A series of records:
..........

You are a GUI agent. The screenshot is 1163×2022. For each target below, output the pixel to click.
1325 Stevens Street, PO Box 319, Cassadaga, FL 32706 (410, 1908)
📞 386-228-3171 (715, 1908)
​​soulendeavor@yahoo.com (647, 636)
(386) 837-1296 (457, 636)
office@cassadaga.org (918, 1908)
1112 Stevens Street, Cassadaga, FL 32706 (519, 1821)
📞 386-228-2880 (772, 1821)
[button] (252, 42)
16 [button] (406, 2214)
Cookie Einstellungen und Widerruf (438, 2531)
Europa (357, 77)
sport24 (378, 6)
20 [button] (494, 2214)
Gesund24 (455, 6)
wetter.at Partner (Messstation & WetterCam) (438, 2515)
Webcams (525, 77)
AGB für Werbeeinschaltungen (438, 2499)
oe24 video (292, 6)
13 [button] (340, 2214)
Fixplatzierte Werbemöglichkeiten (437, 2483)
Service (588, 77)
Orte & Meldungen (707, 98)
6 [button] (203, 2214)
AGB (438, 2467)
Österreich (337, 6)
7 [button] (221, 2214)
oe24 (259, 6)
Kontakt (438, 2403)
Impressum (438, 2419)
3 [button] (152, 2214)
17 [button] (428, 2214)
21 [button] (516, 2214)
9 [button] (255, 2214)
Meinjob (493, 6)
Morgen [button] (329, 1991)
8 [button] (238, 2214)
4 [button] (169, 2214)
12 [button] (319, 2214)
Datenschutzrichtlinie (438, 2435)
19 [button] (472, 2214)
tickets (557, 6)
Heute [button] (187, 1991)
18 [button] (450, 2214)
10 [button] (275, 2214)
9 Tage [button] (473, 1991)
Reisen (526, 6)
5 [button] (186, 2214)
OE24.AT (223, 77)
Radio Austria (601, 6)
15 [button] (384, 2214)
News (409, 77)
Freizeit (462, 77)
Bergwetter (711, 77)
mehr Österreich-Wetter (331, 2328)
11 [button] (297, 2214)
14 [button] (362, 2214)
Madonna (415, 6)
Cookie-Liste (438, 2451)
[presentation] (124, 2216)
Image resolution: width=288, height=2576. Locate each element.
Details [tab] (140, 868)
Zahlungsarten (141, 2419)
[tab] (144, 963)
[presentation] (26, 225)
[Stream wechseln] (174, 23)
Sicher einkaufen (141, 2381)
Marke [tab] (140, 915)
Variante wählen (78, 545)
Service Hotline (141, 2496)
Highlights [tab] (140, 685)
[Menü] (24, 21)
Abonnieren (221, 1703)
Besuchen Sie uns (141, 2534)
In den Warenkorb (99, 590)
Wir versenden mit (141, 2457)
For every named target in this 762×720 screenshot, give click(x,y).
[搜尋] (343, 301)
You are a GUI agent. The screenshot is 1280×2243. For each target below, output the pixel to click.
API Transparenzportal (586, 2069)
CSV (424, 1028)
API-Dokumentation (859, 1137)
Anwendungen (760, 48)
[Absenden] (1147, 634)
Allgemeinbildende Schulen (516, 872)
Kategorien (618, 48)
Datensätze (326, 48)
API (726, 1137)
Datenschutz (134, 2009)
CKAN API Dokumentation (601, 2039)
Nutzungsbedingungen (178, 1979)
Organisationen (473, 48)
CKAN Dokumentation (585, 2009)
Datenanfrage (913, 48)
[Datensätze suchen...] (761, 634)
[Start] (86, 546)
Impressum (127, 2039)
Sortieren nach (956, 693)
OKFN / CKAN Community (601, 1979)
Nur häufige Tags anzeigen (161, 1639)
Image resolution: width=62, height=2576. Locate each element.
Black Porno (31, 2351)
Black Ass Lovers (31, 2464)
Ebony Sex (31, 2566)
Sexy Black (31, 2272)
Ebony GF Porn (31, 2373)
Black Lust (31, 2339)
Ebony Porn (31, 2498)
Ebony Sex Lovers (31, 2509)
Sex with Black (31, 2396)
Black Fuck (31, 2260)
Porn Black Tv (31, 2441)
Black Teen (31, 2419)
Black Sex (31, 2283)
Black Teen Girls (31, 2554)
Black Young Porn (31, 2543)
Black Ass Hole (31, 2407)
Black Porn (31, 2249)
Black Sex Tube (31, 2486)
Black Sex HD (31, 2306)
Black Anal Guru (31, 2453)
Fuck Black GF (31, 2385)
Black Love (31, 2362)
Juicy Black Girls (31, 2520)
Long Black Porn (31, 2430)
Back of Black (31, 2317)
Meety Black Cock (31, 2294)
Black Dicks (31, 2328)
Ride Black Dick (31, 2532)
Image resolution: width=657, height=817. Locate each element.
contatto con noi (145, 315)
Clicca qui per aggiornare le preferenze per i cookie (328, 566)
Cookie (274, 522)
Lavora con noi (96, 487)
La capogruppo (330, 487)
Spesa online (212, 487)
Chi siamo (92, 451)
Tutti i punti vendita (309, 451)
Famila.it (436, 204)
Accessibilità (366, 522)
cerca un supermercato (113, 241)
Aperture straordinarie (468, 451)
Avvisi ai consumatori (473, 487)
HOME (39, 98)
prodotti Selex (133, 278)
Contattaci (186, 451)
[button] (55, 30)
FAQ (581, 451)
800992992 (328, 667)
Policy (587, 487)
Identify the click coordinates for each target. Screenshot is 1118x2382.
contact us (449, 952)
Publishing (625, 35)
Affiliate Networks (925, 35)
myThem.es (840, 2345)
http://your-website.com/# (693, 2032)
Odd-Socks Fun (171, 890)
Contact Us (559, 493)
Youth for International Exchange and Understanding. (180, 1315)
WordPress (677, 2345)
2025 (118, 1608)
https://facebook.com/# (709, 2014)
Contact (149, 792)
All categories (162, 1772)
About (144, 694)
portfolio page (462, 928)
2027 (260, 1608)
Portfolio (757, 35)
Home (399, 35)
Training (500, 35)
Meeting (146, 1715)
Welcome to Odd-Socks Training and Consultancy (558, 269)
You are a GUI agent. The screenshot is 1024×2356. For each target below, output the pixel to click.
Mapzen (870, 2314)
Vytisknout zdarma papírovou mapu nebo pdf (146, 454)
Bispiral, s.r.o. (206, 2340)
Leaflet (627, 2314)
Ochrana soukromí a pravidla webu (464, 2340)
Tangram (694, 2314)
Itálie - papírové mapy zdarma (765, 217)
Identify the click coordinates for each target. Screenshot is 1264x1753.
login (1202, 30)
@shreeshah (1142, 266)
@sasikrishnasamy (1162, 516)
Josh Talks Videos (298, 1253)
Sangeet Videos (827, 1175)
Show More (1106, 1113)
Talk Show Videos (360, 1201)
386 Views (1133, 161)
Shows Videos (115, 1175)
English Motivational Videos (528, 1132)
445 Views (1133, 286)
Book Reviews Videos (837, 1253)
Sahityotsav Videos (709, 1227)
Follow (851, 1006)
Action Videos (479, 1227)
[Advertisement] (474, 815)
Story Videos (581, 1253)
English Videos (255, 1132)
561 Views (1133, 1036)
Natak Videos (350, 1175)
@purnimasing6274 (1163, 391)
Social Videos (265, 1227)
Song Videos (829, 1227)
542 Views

..........

The request
Rewrite every item from the line containing "Österreich (337, 6)" through the line containing "Black Porno (31, 2351)", both ends included and the requests kept as they are. Scale each coordinate in the answers by 1.35 and round it to a whole number, with halves rounded up.

Result
Österreich (455, 8)
7 [button] (298, 2989)
oe24 (350, 8)
Kontakt (591, 3244)
Impressum (591, 3266)
3 [button] (205, 2989)
17 [button] (578, 2989)
21 [button] (697, 2989)
9 [button] (344, 2989)
Meinjob (666, 8)
Morgen [button] (444, 2688)
8 [button] (321, 2989)
4 [button] (228, 2989)
12 [button] (431, 2989)
Datenschutzrichtlinie (591, 3287)
19 [button] (637, 2989)
tickets (752, 8)
Heute [button] (252, 2688)
18 [button] (608, 2989)
10 [button] (371, 2989)
9 Tage [button] (639, 2688)
Reisen (710, 8)
5 [button] (251, 2989)
OE24.AT (301, 104)
Radio Austria (811, 8)
15 [button] (518, 2989)
News (552, 104)
Freizeit (624, 104)
Bergwetter (960, 104)
mehr Österreich-Wetter (447, 3143)
11 [button] (401, 2989)
14 [button] (489, 2989)
Madonna (560, 8)
Cookie-Liste (591, 3309)
[presentation] (167, 2992)
Image resolution: width=288, height=2576. Locate each element.
Details [tab] (189, 1172)
Zahlungsarten (190, 3266)
[tab] (194, 1300)
[presentation] (35, 304)
[Stream wechseln] (235, 31)
Sicher einkaufen (190, 3214)
Marke [tab] (189, 1235)
Variante wählen (105, 736)
Service Hotline (190, 3370)
Highlights [tab] (189, 925)
[Menü] (32, 28)
Abonnieren (298, 2299)
Besuchen Sie uns (190, 3421)
In den Warenkorb (134, 797)
Wir versenden mit (190, 3317)
For every named target in this 762×720 screenshot, give click(x,y).
[搜尋] (463, 406)
You are a GUI agent. The screenshot is 1280×2243. For each target below, output the pixel to click.
API Transparenzportal (791, 2793)
CSV (572, 1388)
API-Dokumentation (1160, 1535)
Anwendungen (1026, 65)
[Absenden] (1548, 856)
Allgemeinbildende Schulen (697, 1177)
Kategorien (834, 65)
Datensätze (440, 65)
API (980, 1535)
Datenschutz (181, 2712)
CKAN API Dokumentation (811, 2753)
Nutzungsbedingungen (240, 2672)
Organisationen (639, 65)
CKAN Dokumentation (790, 2712)
Datenanfrage (1233, 65)
[Datensätze suchen...] (1027, 856)
[Start] (116, 737)
Impressum (171, 2753)
Sortieren nach (1291, 936)
OKFN / CKAN Community (811, 2672)
Nur häufige Tags anzeigen (217, 2213)
Image resolution: width=62, height=2576. Locate each element.
Black Porno (42, 3174)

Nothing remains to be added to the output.